Grace's Guide is the leading source of historical information on industry and manufacturing in Britain. This web publication contains 147,919 pages of information and 233,587 images on early companies, their products and the people who designed and built them.

Henry Woolcock

From Graces Guide

Henry Woolcock (1842-1892)


1892 Obituary [1]

HENRY WOOLCOCK, son of the late Mr. Henry Woolcock, mining engineer, was born at Illogan, in Cornwall, on the 28th of February, 1842.

At the age of thirteen he became a pupil and assistant to his father, part of his duties being to assist in taking down and in erecting large pumping-engines and other machinery.

From 1859 to 1861 he superintended, under the late William Richards, of Redruth, the erection of pumping and other machinery, and the laying out of the works at the New Wheal Hender Mines.

He then left Cornwall, and for the next two years was Assistant Manager of the Greenside Lead Mines and Smelting Works, in Westmoreland, owned by G. Head and Partners.
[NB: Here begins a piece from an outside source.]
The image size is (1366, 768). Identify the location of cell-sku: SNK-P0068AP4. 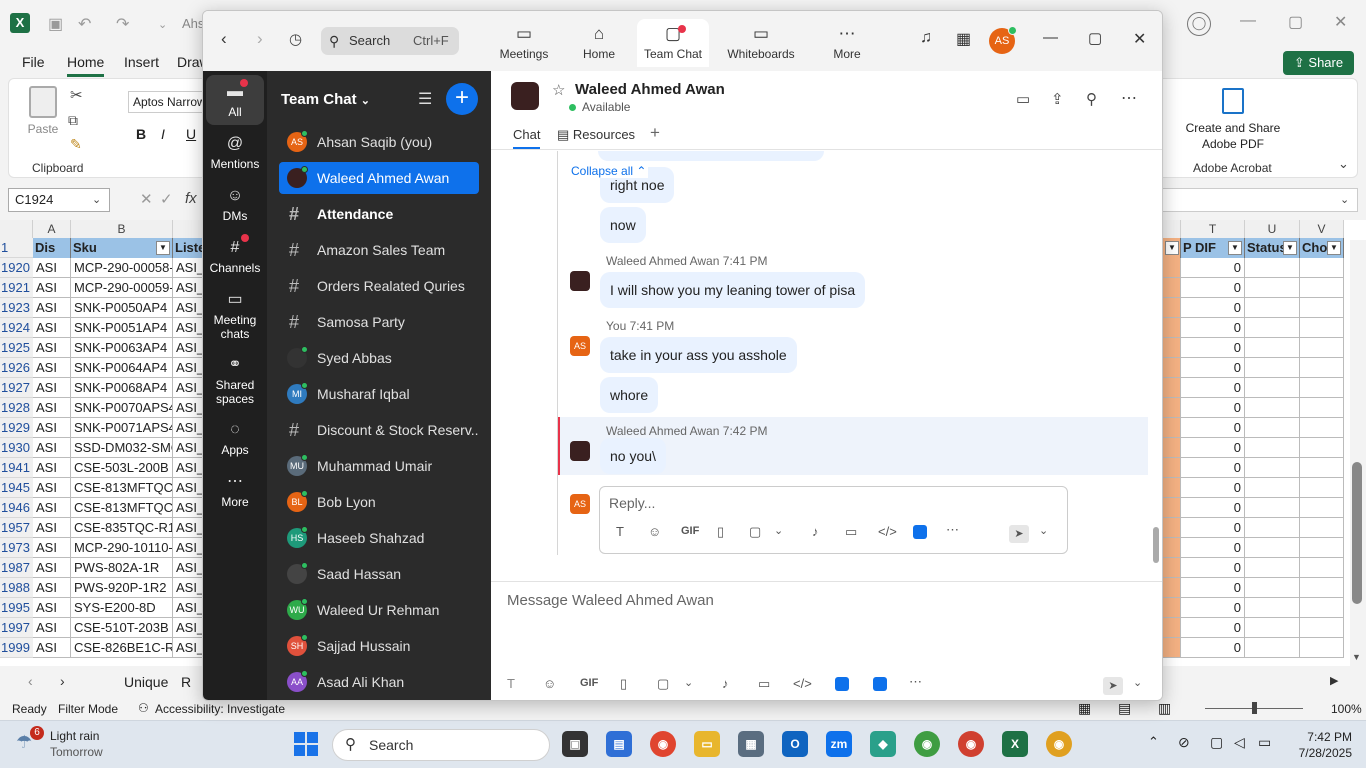
(122, 388).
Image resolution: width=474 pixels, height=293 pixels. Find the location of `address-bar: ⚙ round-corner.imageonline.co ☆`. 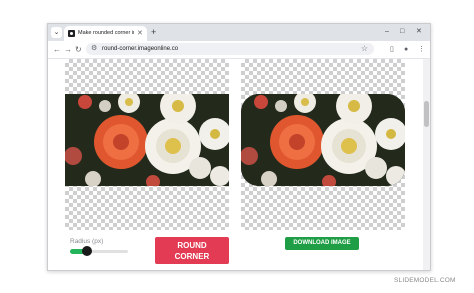

address-bar: ⚙ round-corner.imageonline.co ☆ is located at coordinates (230, 49).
There he had the supervision of all the surface and underground hydraulic machinery for pumping, winding, crushing and cleaning the lead-ore, of the reservoirs and watercourses, and of the smelting works and tramways.

In 1863 he was promoted to the post of Engineer and General Manager, and for the next three years was occupied in designing and in laying out the reservoir, watercourses, hydraulic machinery and plant for working the Hartsop Hall Mines and the Myres Head Mines.
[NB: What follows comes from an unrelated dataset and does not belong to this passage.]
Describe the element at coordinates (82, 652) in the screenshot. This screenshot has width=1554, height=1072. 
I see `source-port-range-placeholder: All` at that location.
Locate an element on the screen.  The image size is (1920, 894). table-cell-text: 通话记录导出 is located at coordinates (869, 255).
Mr. Woolcock’s next appointment, which he held from 1866 to 1873, was that of Engineer and General Manager to Hannay and Co, at their mines and collieries in Lancashire, Cumberland and Scotland. During that time he designed and laid out all the machinery and works connected with the mines and collieries owned by the firm, and also advised as to the machinery and plant for their ironworks at Blochairn.

In 1873 Mr. Woolcock started in business on his own account at Whitehaven as a Civil and Mining Engineer. He rapidly acquired an extensive practice, in addition to which he acted as Consulting Engineer to the Dalmellington Iron Co, the Eskett Iron Ore Co, Fletcher and Hodgetts, the Asby and Wythemoor Colliery Cos, the Wyndham Mining Co, and to the Earl of Dundonald in connection with mineral properties in Scotland.
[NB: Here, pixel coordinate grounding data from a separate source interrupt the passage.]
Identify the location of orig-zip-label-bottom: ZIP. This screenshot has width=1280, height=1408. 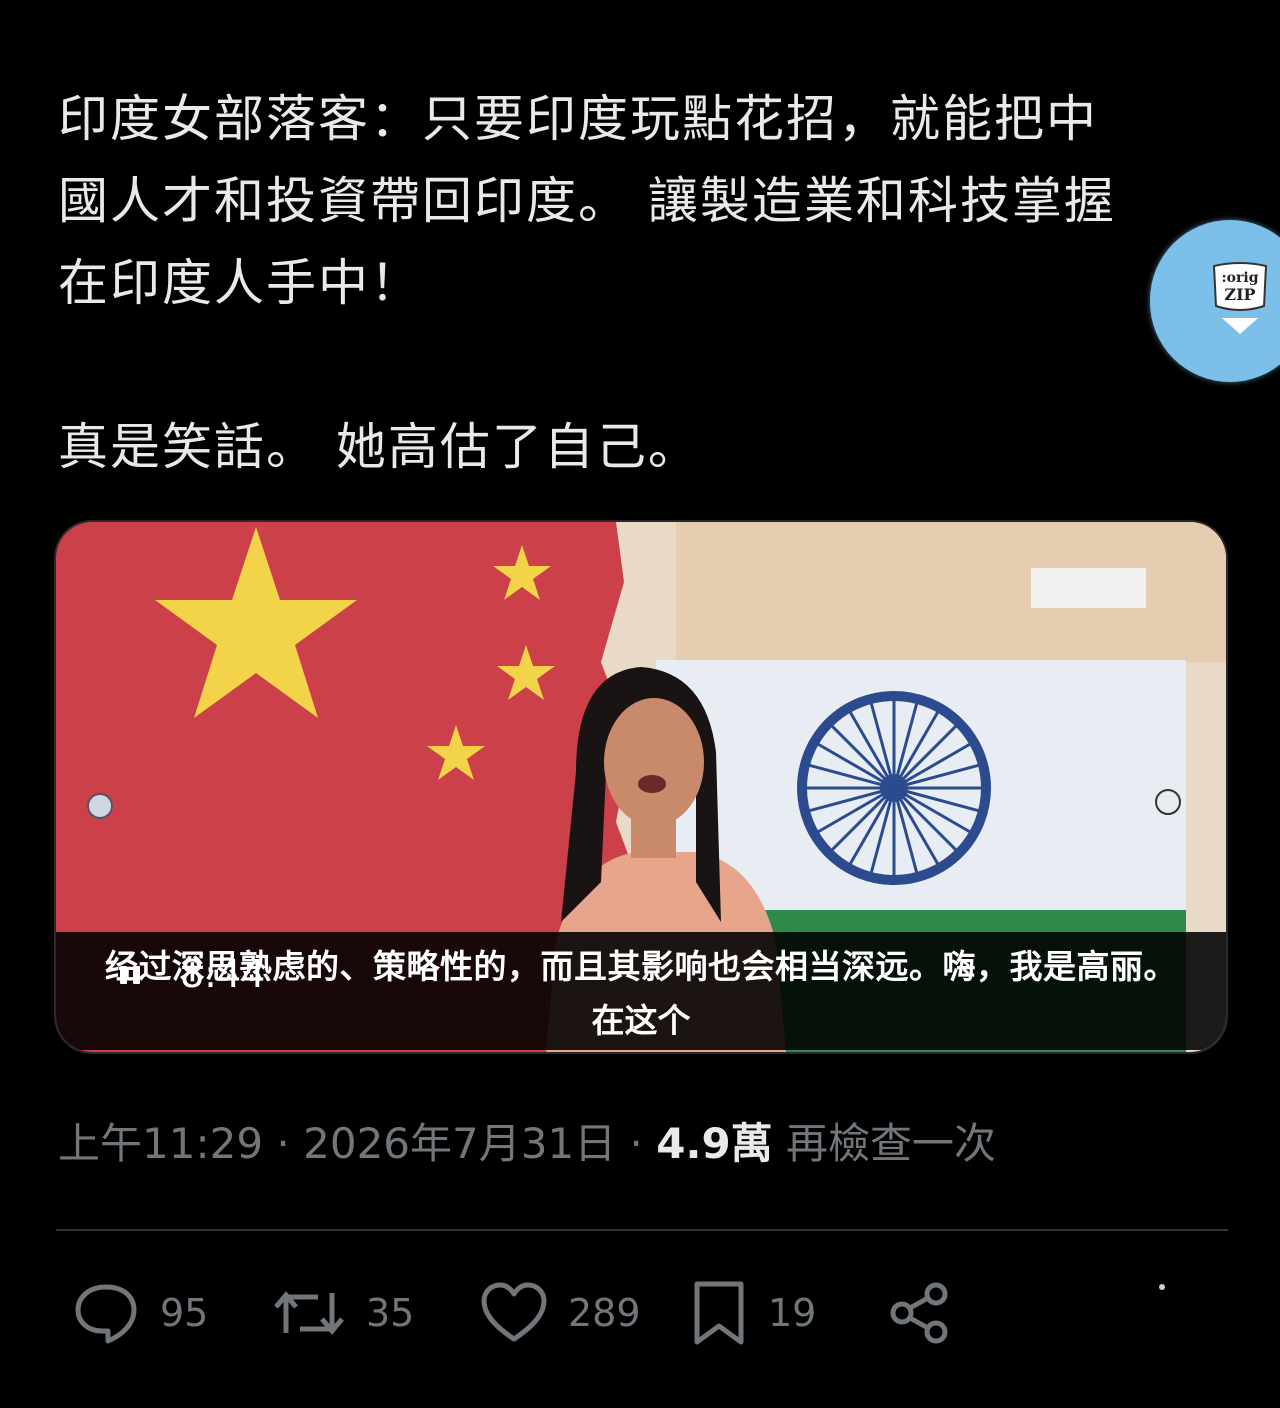
(1240, 294).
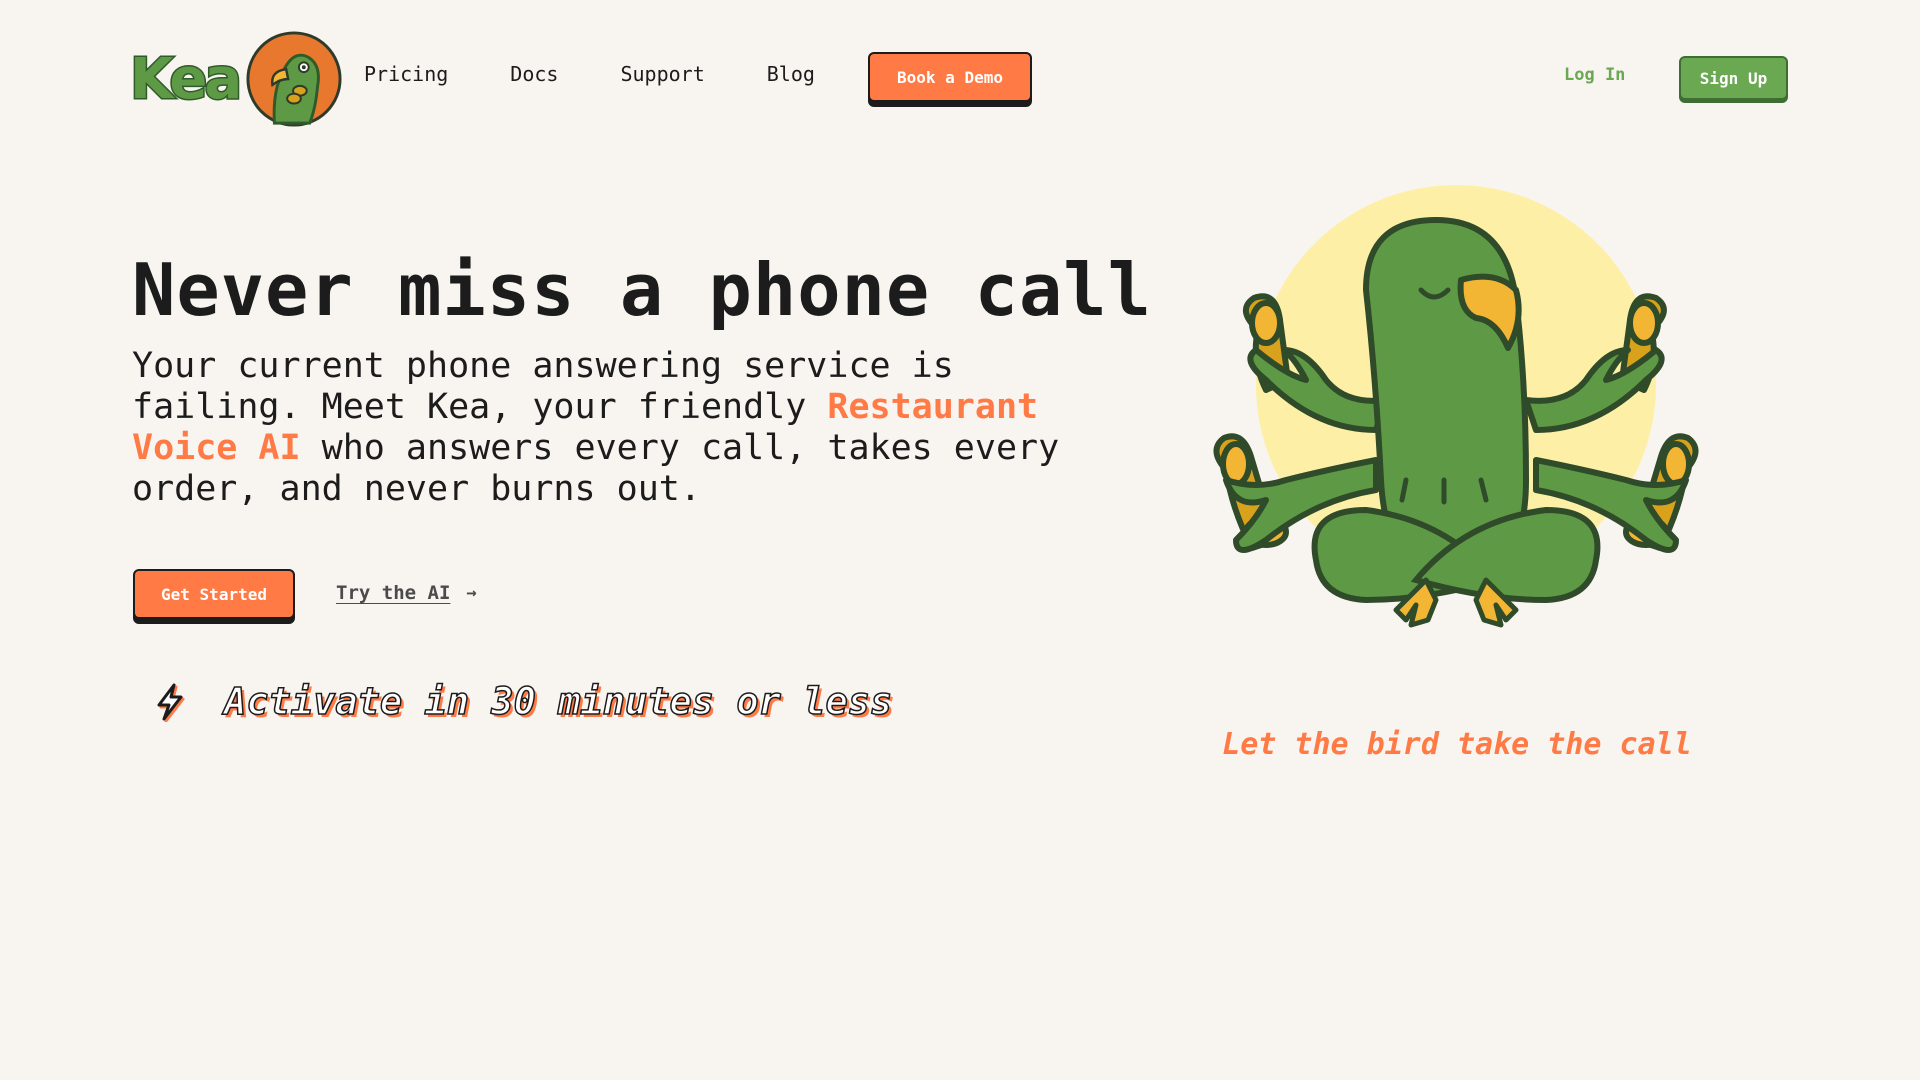 The height and width of the screenshot is (1080, 1920). Describe the element at coordinates (558, 702) in the screenshot. I see `activation-text: Activate in 30 minutes or less` at that location.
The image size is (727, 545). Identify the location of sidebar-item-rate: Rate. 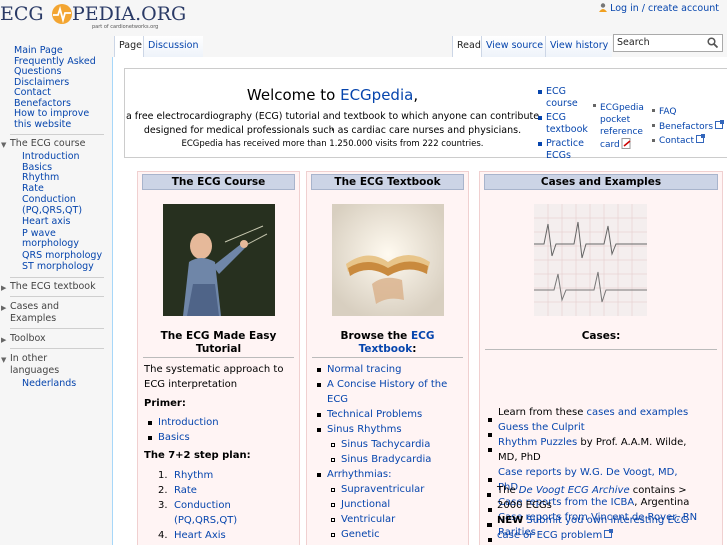
(55, 189).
For the Wyndham Mining Company he sank a pit through beds of quicksand, gravel and boulders, varying from 4 feet to l5 feet in thickness, to a depth of nearly 100 feet. At a depth of about 90 feet the machinery was overpowered, and, as there was no room to increase the pumping capacity, Mr. Woolcock was obliged to suspend work for a time.

He then sank a second larger pit at a little distance, and this was successfully completed to a depth of nearly 360 feet. The quantity of water pumped from this shaft during the sinking was over 1,200 gallons per minute. Mr. Woolcock was also Consulting Mining Engineer to the London and North Western and to the Furness Joint Railways, in the North Lancashire and Cumberland districts, to the Falcon Mining Co at Egremont, and to the Askam and Mouzell, and the Millom and Askam Companies for their hematite mines. He had, too, considerable experience in Parliamentary work, and in arbitration cases.

In May, 1889, Mr. Woolcock went to South America to report on the mineral deposits on the lower reaches of the Orinoco. There he suffered great hardships, which, added to his neglect of the usual precautions necessary to be taken by Europeans in the tropics against malarial fever, considerably impaired his naturally strong constitution. He died suddenly on the 16th of February, 1892, from failure of the heart’s action induced by influenza, at the age of fifty. Mr. Woolcock was kind and genial in manner, and was much esteemed in the district in which he was so well known. He was elected an Associate Member of the Institution on the 13th of January, 1880.


1893 Obituary [2]

HENRY WOODCOCK was born in Cornwall in 1842, and in 1861 proceeded to Westmoreland, where he occupied the position of assistant-manager at the Greenside lead mines. From 1863 to 1866 he was engaged at the Hartsop Hall and Myres Head mines.

In 1866 he undertook, for the late Mr. Hannay, the management of his haematite mines and collieries.

In 1873 Mr. Woolcock started in business on his own amount in Whitehaven as a mining engineer. From that time to the day of his death in 1892 he had a very good local practice. He had the management of the Asby Colliery, of High Houses iron mines, and of Falcon iron mines. He was also consulting mining engineer to the Whicham Mining Company, the London and North-Western and Furness joint railways, and the Millom and Askam Haematite Company.

He was elected a Member of the Iron and Steel Institute in 1889.